16 June 2017
Engineer, surveyor and architect Marius Dufresne did his graduate studies at the École Polytechnique de Montréal before starting his career at the Longue-Pointe railway workshop. An expert in the construction of tunnels, bridges, dams and power stations in Quebec, he also helped build the Jacques Cartier Bridge substructure.
Did you know that Marius Dufresne designed the plans for his own château-style mansion?
From 1908 to 1918, Marius Dufresne worked as a civil engineer for the Cité de Maisonneuve. During this time, he actively participated in many of the city’s urban design and beautification projects that now form part of the architectural heritage of the Mercier-Hochelaga-Maisonneuve borough in Montreal. These landmarks include the Maisonneuve Market, the firehall, Maisonneuve City Hall as well as the Morgan public bath. A few years later in 1926, Marius Dufresne was involved in the construction of the Jacques Cartier Bridge, as he helped build the north piers and the structure’s deck. When the work began, the workers had to dig down to the bedrock at the gigantic work site to stabilize the piers. At the north and south approaches, the piers were built with steel and concrete, and their construction would require the use of 4,000,000 rivets, 475,000 bags of cement, and 33,000 tonnes of metal.

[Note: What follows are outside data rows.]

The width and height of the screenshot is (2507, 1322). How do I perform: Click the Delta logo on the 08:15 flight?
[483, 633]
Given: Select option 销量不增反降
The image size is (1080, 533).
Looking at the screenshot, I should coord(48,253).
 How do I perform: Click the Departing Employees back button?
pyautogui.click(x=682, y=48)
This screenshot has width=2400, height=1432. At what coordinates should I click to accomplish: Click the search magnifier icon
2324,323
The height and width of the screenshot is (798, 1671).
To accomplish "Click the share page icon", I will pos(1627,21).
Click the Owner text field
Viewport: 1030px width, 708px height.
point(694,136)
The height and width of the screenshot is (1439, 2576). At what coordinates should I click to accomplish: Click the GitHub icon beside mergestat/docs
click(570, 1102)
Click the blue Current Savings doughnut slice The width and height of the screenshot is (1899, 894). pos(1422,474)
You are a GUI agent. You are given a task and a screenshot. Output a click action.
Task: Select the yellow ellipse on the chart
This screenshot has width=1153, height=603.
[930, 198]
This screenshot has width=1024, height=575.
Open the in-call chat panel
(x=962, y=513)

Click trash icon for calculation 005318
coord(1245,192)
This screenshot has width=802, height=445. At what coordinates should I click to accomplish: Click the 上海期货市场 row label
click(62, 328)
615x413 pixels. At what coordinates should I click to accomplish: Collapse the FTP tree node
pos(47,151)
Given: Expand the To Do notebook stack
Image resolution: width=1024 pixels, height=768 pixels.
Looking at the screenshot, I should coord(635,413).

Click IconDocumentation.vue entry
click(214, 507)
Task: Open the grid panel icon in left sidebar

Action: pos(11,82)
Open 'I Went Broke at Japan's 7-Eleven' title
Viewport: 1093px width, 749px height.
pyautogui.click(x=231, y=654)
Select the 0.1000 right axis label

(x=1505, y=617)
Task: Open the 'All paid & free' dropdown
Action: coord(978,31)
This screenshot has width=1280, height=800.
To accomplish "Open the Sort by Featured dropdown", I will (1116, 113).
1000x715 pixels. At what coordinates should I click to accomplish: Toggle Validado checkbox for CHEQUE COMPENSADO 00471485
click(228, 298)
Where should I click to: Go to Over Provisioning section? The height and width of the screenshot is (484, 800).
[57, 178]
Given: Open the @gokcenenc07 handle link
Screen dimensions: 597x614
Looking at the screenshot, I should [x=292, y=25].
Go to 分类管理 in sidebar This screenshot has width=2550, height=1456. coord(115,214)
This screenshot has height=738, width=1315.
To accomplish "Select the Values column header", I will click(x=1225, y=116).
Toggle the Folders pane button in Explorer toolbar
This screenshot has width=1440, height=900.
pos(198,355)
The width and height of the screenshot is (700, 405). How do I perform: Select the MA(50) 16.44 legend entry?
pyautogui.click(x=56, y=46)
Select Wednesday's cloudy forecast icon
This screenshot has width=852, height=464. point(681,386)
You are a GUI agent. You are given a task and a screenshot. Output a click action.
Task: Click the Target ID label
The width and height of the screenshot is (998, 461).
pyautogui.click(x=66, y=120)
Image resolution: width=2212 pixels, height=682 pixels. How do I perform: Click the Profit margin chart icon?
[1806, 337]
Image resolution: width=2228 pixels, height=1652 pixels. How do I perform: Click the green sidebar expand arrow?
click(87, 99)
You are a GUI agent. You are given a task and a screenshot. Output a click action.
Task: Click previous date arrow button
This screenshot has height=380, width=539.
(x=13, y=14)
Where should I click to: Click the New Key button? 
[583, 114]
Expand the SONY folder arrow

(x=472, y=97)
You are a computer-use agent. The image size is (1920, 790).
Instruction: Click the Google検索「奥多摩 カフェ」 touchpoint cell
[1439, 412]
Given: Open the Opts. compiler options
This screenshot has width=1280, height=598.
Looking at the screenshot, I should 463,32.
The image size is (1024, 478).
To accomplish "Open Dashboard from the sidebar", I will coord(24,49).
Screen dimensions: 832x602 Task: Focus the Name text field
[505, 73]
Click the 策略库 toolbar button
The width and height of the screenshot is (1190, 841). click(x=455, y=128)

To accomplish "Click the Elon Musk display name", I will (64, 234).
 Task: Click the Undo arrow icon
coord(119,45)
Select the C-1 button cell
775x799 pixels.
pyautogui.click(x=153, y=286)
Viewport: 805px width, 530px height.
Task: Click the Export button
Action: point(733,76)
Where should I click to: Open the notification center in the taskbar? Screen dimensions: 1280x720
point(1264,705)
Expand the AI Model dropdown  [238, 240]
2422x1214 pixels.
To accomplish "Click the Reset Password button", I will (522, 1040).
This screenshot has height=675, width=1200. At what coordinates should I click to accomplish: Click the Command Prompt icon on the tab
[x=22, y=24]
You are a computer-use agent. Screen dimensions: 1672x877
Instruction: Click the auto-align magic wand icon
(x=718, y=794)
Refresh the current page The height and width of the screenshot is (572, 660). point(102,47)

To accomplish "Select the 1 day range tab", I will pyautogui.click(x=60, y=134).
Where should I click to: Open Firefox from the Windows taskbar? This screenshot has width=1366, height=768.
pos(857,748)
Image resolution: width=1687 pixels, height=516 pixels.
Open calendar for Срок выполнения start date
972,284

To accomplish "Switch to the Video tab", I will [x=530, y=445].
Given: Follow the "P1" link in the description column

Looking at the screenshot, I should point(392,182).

In his free time, the engineer designed the plans for his home, the Château Dufresne, which he built with the help of his brother Oscar and the French architect Jules Renard. Built as a double residence, Dufresne’s home was designed in the “château style” of Beaux Arts architecture, which was admired by the French-Canadian bourgeoisie at the time for its elegance. The Dufresne family lived there until 1940, when it was sold to the Pères de Sainte-Croix as a boarding school for children in the area. After being left vacant and subsequently restored by the MacDonald Stewart Foundation, the Château Dufresne was converted into the Dufresne-Nincheri Museum that stands at the site today.